State Senator Kevin Ranker issued a statement praising the State Attorney General’s response to his question about health care access provided by public hospital districts.

The Washington State Attorney General’s office responded, in part, as follows:

By letter previously acknowledged, you have requested our opinion on the following question:

Does a public hospital district violate RCW 9.02 if it solely contracts with a provider of health care services that refuses to provide services or information including contraceptive care, voluntary termination of pregnancy care, and other services that relate to a patient’s fundamental rights, as described in RCW 9.02.100, and the public hospital district does not provide “substantially equivalent benefits, services, or information” with respect to voluntary termination of pregnancy care, as required by RCW 9.02.160?

BRIEF ANSWER:

Initiative 120, enacted by the people in 1991, states: “(1) Every individual has the fundamental right to choose or refuse birth control,” and “(2) Every woman has the fundamental right to choose or refuse to have an abortion, except as specifically limited by” RCW 9.02. RCW 9.02.100. The state cannot “discriminate against the exercise of these rights in the regulation or provision of benefits, facilities, services, or information.” RCW 9.02.100(4). RCW 9.02.160 says:

If the state provides, directly or by contract, maternity care benefits, services, or information to women through any program administered or funded in whole or in part by the state, the state shall also provide women otherwise eligible for any such program with substantially equivalent benefits, services, or information to permit them to voluntarily terminate their pregnancies.

The term “state” is defined for purposes of RCW 9.02 to include “municipal corporations.” RCW 9.02.170(6). Public hospital districts are municipal corporations.
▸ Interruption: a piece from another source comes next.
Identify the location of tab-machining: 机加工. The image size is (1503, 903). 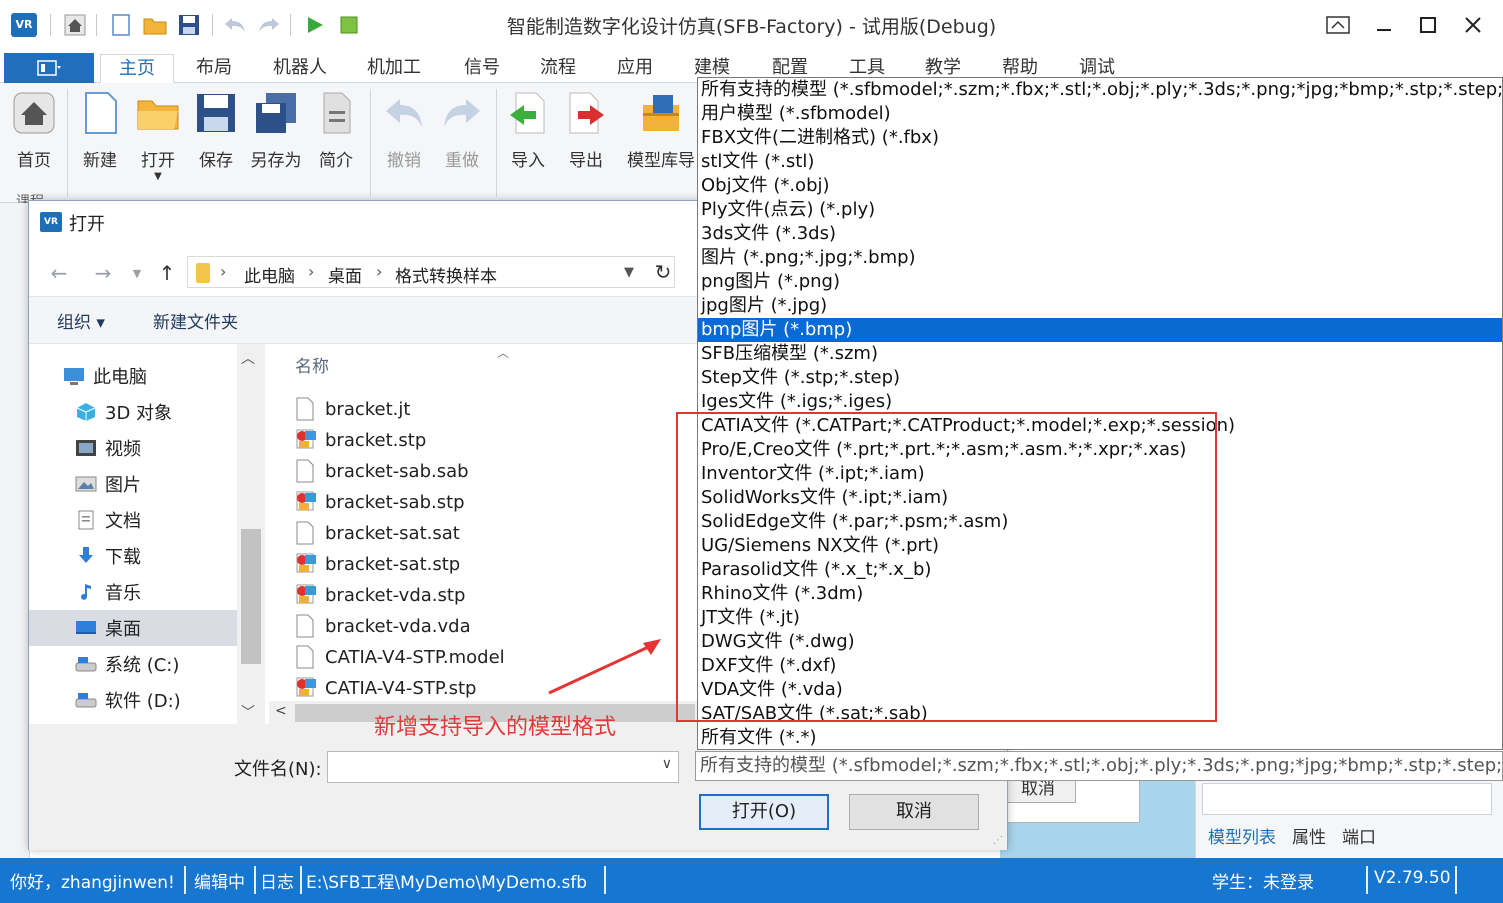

RCW 70.44.010.

Applyng the plain language of this section, if a public hospital district provides, “directly or by contract, maternity care benefits, services, or information to women,” through any “program administered or funded in whole or in part by the” district, the district must also provide the “substantially equivalent benefits, services, or information” required by RCW 9.02.160. We express no opinion on exactly how hospital districts may comply with this requirement, or what constitutes “substantially equivalent benefits, services, or information.”  [Italics added]

It is clear under the statute, however, that public hospital districts may not administer or fund programs to provide “maternity care benefits, services, or information to women” without also making provision for the rights secured by RCW 9.02.100 and .160.
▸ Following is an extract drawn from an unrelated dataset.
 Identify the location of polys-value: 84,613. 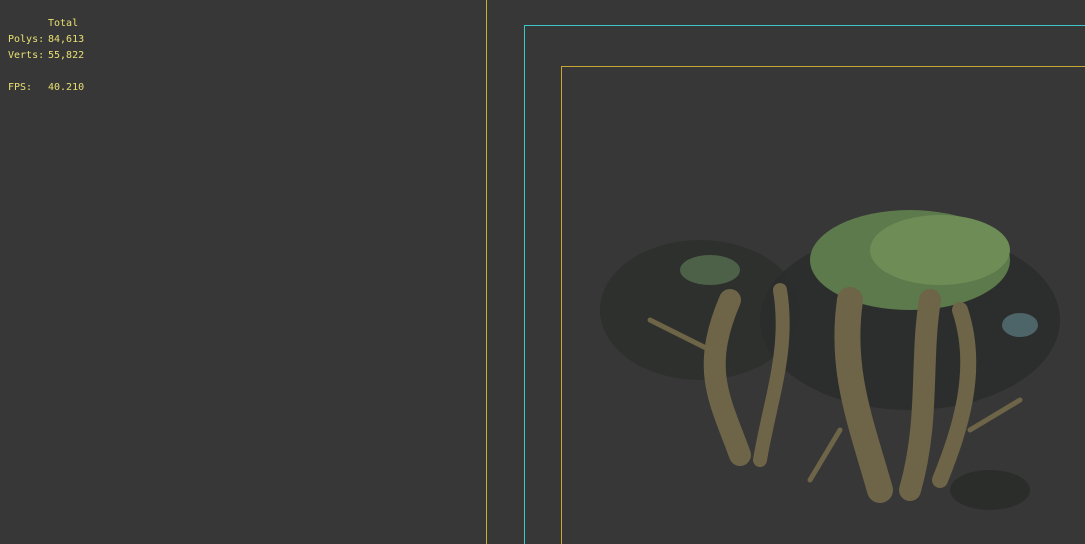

[For the full opinion, go to https://www.atg.wa.gov/AGOOpinions/opinion;]

In a statement issued by Senator Ranker, he says:

“From the very start of this process, my concern with the issue of hospital mergers has been whether or not women in our state would continue to have access to the full range of health care options afforded to them by law.

“This opinion clarifies that women served by public hospital districts in our state should and will continue to have those options regardless of the organization – religious or otherwise – delivering those services, if the district provides any other maternity care.
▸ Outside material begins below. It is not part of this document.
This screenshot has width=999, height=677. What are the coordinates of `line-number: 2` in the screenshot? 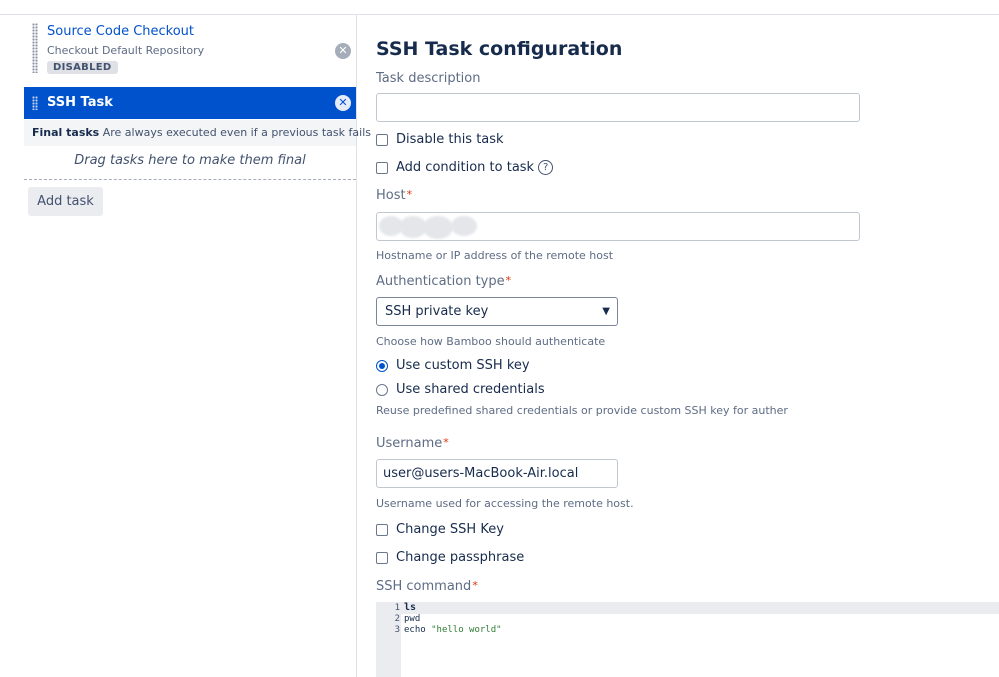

“The Attorney General’s opinion reaffirms what voters intended when they approved I-120; that when the state provides benefits, services and information to women intending to carry a pregnancy to term, the state also must provide substantially equivalent benefits, services and information to those women who chose to terminate a pregnancy.

“Women and their families who are served by the more than 50 public hospital districts in the state will continue to have the assurance they can exercise their legal reproductive rights.

“We are all proud of our state’s history of respecting an individual’s right to access the health care services that are most appropriate for them and their families. This opinion reaffirms that right.”